CD28SA activation induces de novo lipogenesis. (A) OCR (pMoles/min) of preactivated human CD4⁺ T_EMs were measured using the seahorse XF96 extracellular flux analyzer in real time, under basal conditions, and in response to sequential addition of Oligomycin (1 μM), 2,4-DNP (160 μM) and antimycin A and rotenone (1 μM). Etomoxir (200 μM) or medium was injected after 2,4-DNP injection. The SRC (quantitative difference between maximal uncontrolled OCR ± etomoxir treatment and initial basal OCR) was calculated and presented as the percentage contribution of FAO to SRC in bar charts. The bars represent mean ± SD. The data are representative of three independent experiments (**p < 0.01; unpaired two-tailed t-test). (B) Immunofluorescence images show (i) anti-CD3- and CD28SA-stimulated CD4⁺ T_EMs at 48 hours postactivation stained with LipidTOX (green) and DAPI (blue); scale bars represent 10 μm. Far bottom quadrant represents merged image of the two stains. (ii) LipidTOX staining was quantified by flow cytometry. Data represent the mean percent of cells ± SD (n = 3) staining positive for neutral lipids. (C-i) Relative levels of acetyl-CoA in anti-CD3- and NIB1412-stimulated T_EMs at 48 hours postactivation; mean ± SD of triplicates (**p < 0.01). (ii) Expression of p-ACC (250 kDa) and p-ACL (125 kDa) by western blot. (iii) Expression of p-ACC with IL-2 condition, in anti-CD3- and NIB1412-stimulated T_EMs at 48 hours postactivation, and (iv) Expression of p-ACC and p-ACL in human malignant melanoma cells (A375), human ovarian tumor cells (A2780), hepatocellular cells (HepG2), human cervical cancer cells (HeLa), human monocytic leukemia cells (THP-1), human T cell lymphoblast-like cells (Jurkat), and unstimulated T_EMs was determined by western blot.

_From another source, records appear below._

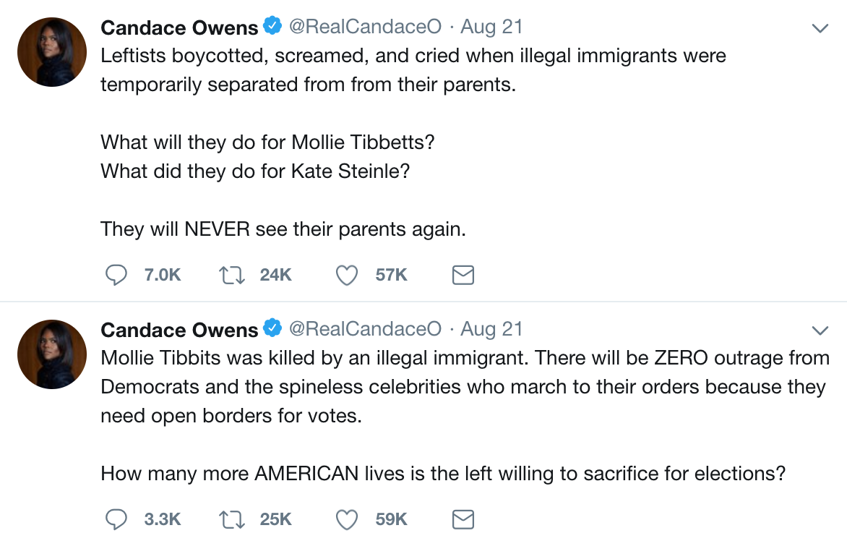Open Candace Owens name on second tweet
This screenshot has width=847, height=541.
coord(179,330)
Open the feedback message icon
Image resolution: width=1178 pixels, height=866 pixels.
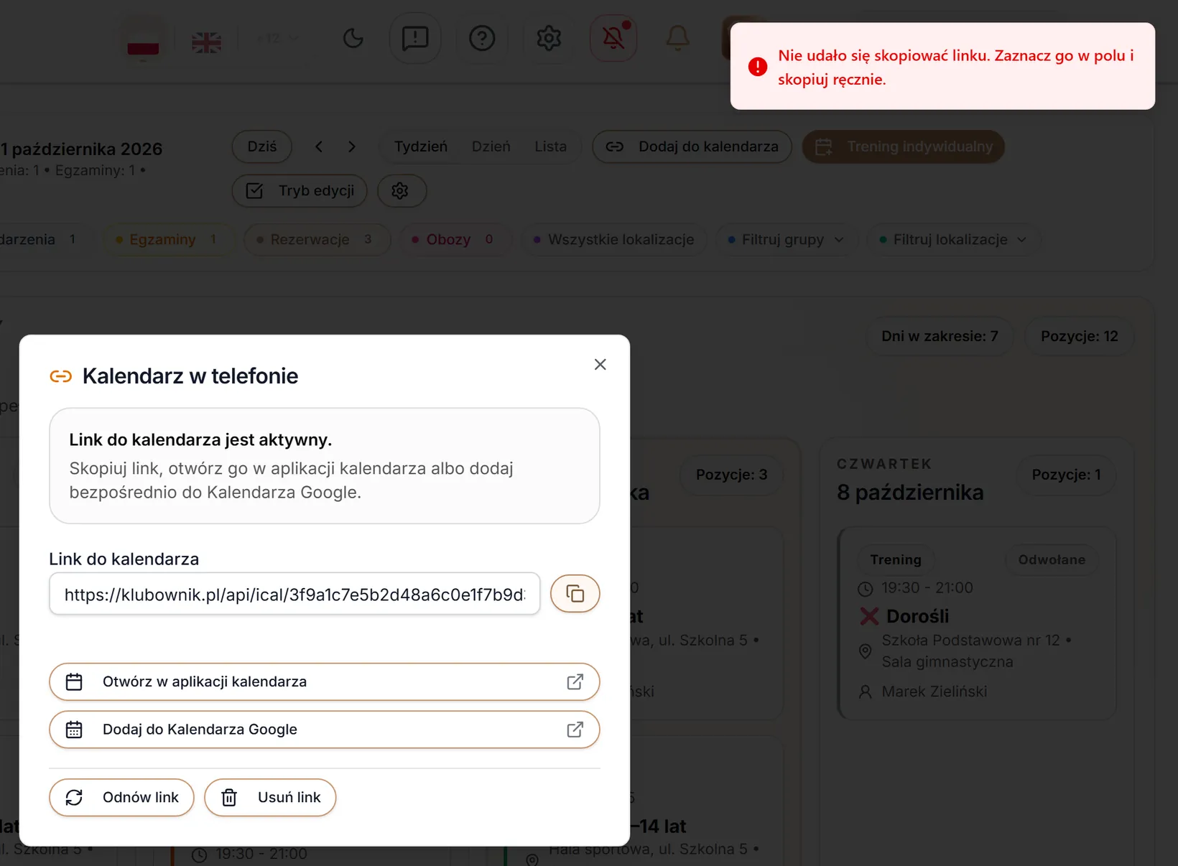(415, 38)
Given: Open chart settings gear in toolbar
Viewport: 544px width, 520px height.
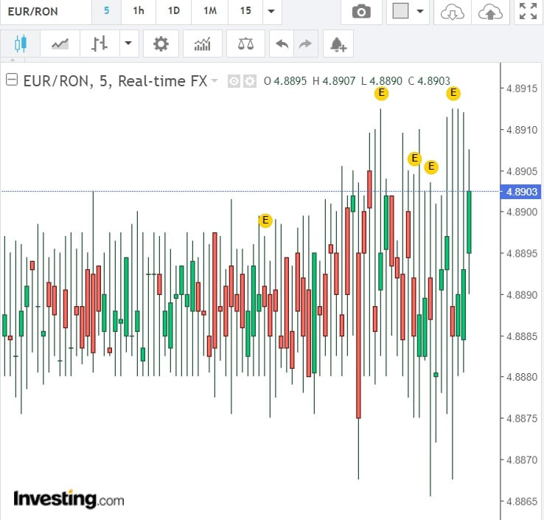Looking at the screenshot, I should pyautogui.click(x=161, y=44).
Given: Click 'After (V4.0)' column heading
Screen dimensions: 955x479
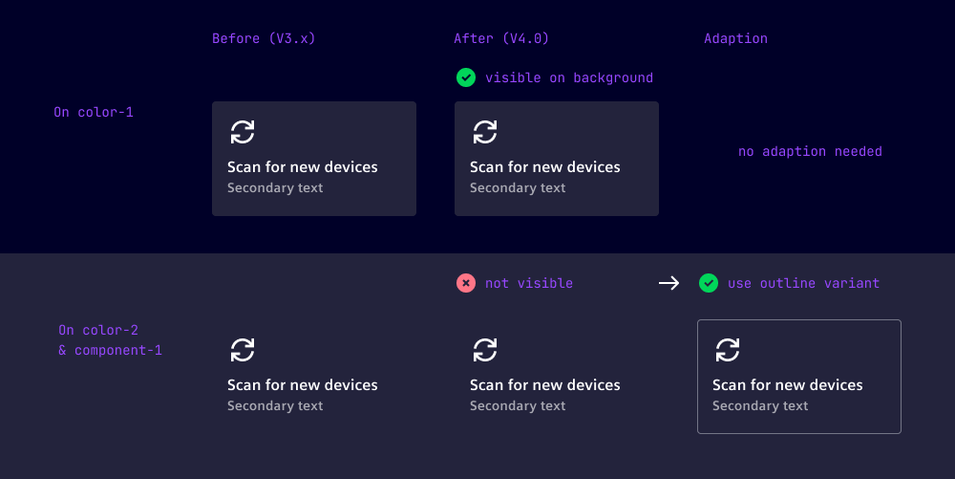Looking at the screenshot, I should [x=501, y=39].
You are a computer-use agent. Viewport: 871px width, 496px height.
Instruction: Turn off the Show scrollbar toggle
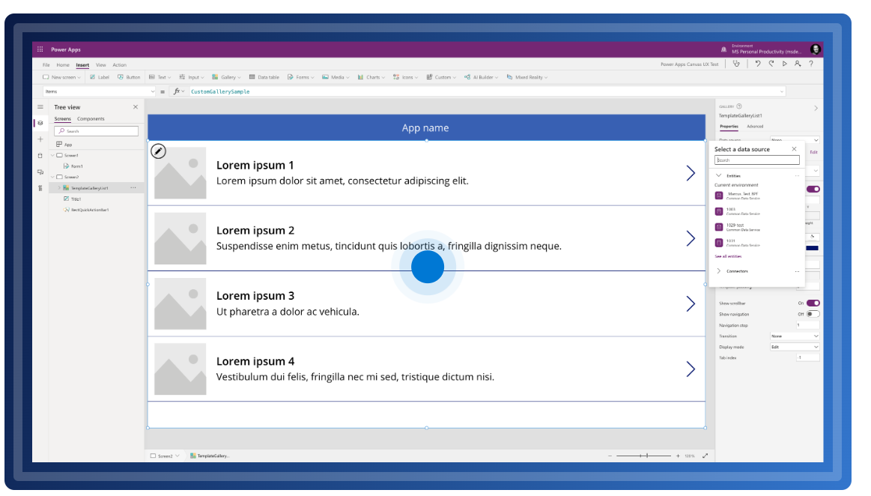(x=813, y=303)
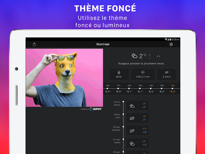205x154 pixels.
Task: Tap the Montréal city title
Action: coord(103,44)
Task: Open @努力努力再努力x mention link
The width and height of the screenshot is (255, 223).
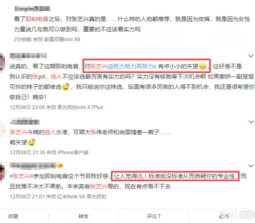Action: pyautogui.click(x=132, y=66)
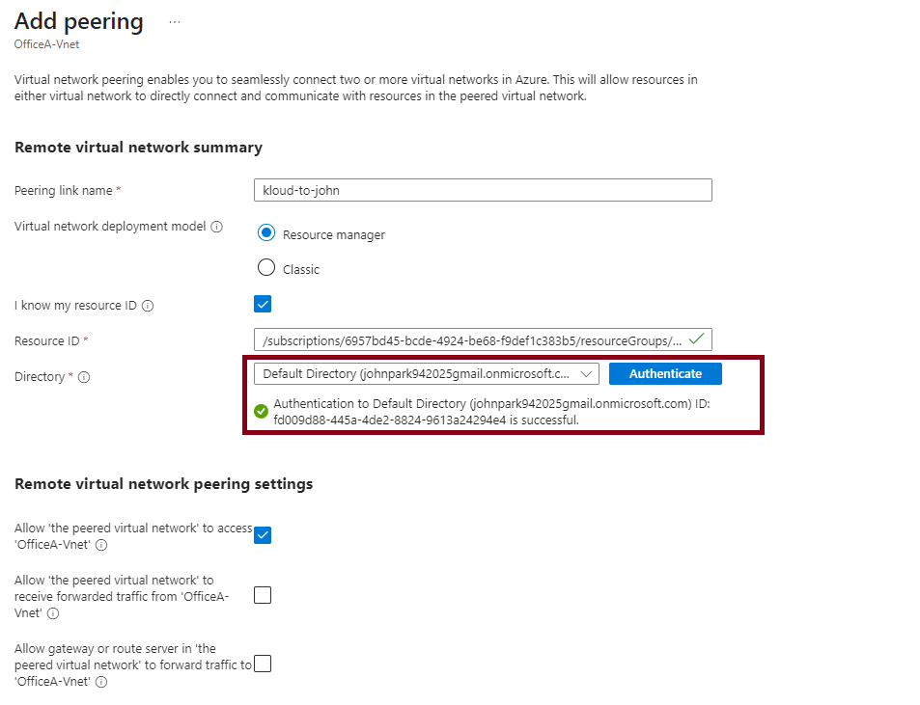Click the Authenticate button
920x705 pixels.
[665, 374]
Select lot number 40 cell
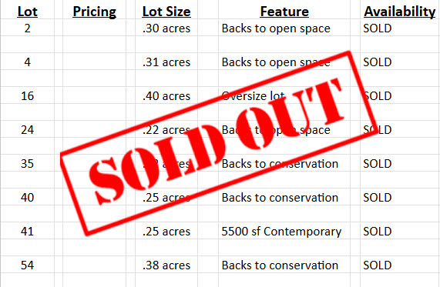 (x=27, y=198)

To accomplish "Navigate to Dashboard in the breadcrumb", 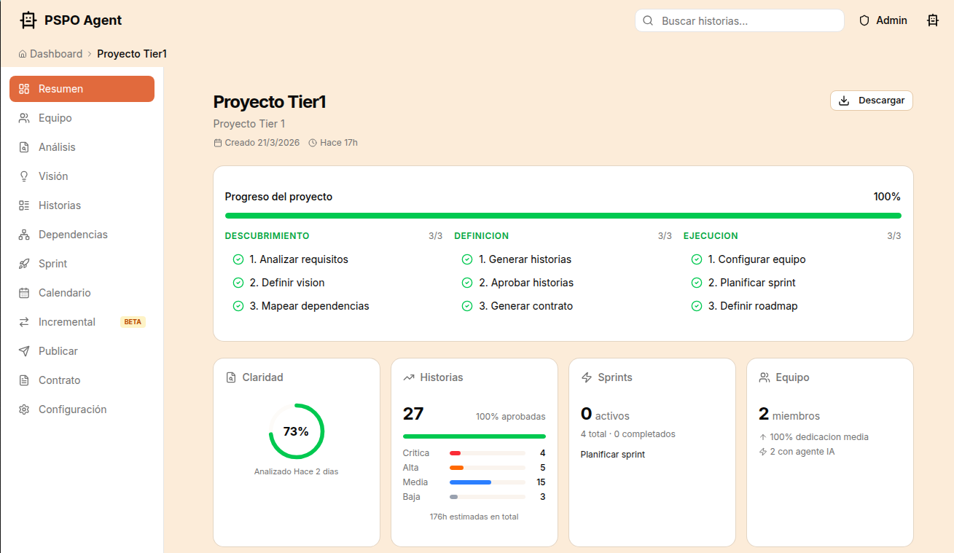I will [56, 54].
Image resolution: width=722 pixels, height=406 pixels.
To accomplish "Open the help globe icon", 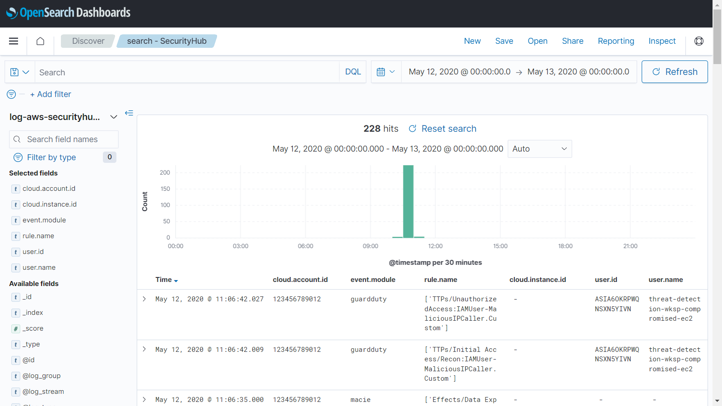I will click(x=699, y=41).
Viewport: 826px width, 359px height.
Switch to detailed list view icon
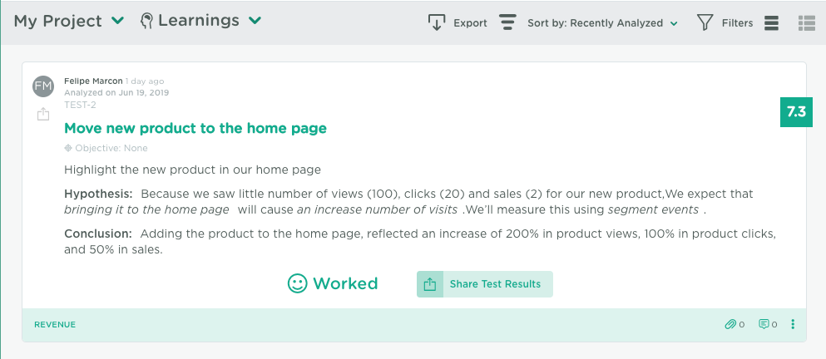click(807, 22)
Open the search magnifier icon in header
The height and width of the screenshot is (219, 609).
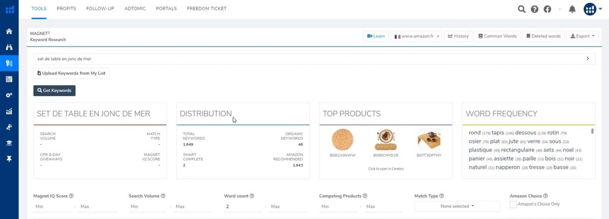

Actin (45 kDa) was used as a loading control. (D) Alpha-ketoglutarate-to-citrate ratio in anti-CD3- and CD28SA-stimulated human CD4⁺ T_EMs at 48 hours postactivation, presented as bar charts. The bars represent the mean ± SD of triplicate measurements (*p < 0.05; unpaired two-tailed Student's t-test). NIB1412–CD28SA. ACC, acetyl-CoA carboxylase; ACL, ATP-citrate lyase; FAO, fatty acid oxidation; SRC, spare respiratory capacity.